Work instructions: Below are the records; reproduce all of them exactly but without any images.

Task input:
▼

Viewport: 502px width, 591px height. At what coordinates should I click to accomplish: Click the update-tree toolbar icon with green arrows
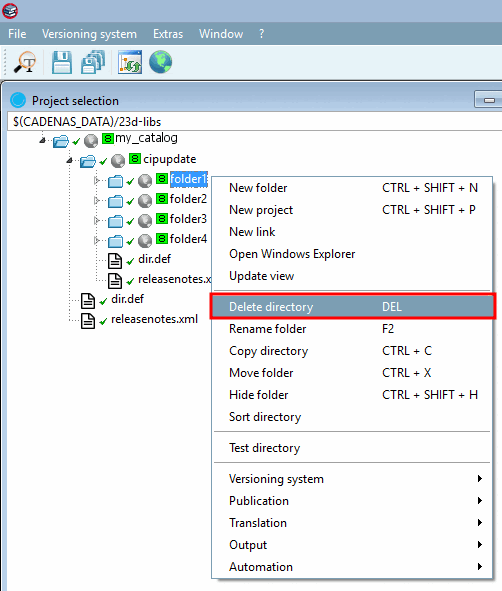pos(130,62)
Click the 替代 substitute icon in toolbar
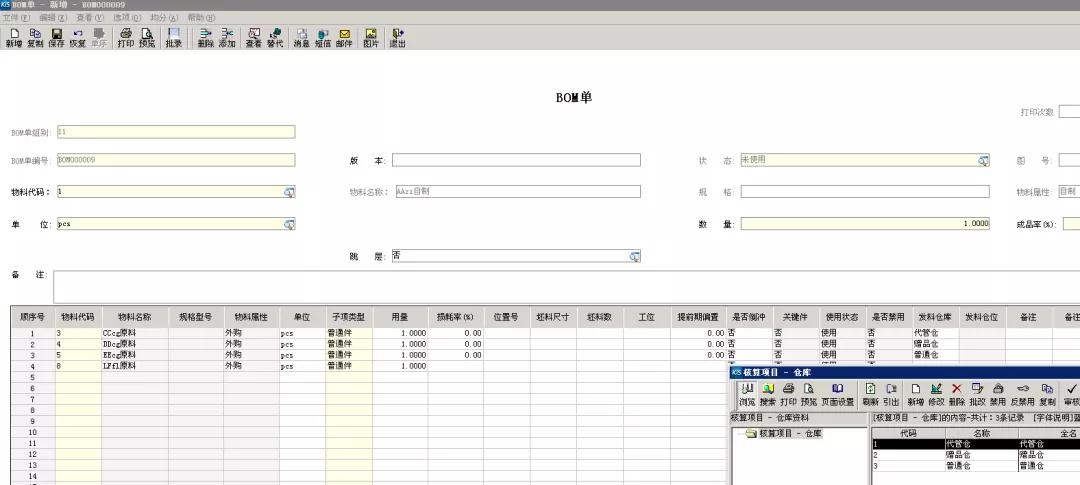This screenshot has width=1080, height=485. [x=275, y=38]
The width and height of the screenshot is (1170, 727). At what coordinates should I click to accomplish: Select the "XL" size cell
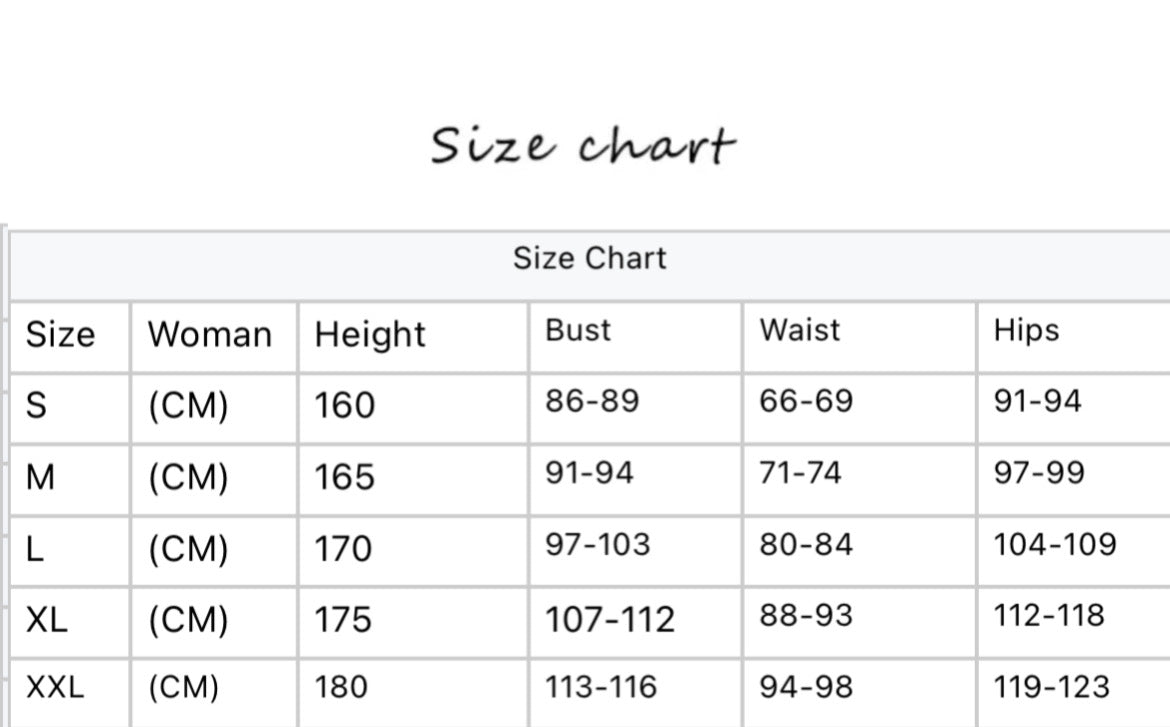[47, 620]
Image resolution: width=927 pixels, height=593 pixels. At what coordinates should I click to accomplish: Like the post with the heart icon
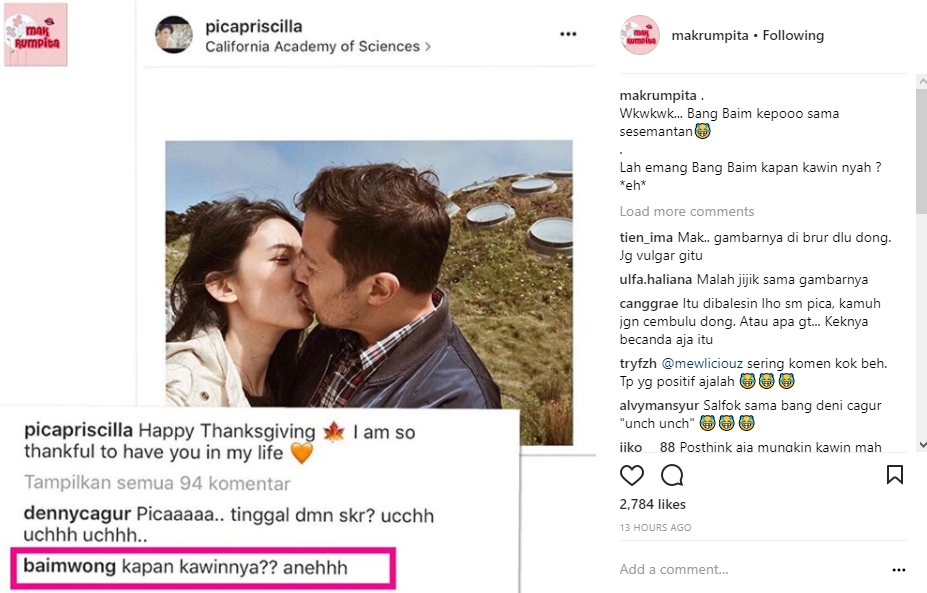(632, 475)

▲

Answer space:
Viewport: 502px width, 591px height. At what coordinates should I click to accomplish: Click the update-tree toolbar icon with green arrows
pos(130,62)
Click the 替代 substitute icon in toolbar
This screenshot has width=1080, height=485. [x=275, y=38]
The width and height of the screenshot is (1170, 727). At what coordinates should I click to accomplish: Select the "XL" size cell
[47, 620]
Image resolution: width=927 pixels, height=593 pixels. At what coordinates should I click to accomplish: Like the post with the heart icon
(632, 475)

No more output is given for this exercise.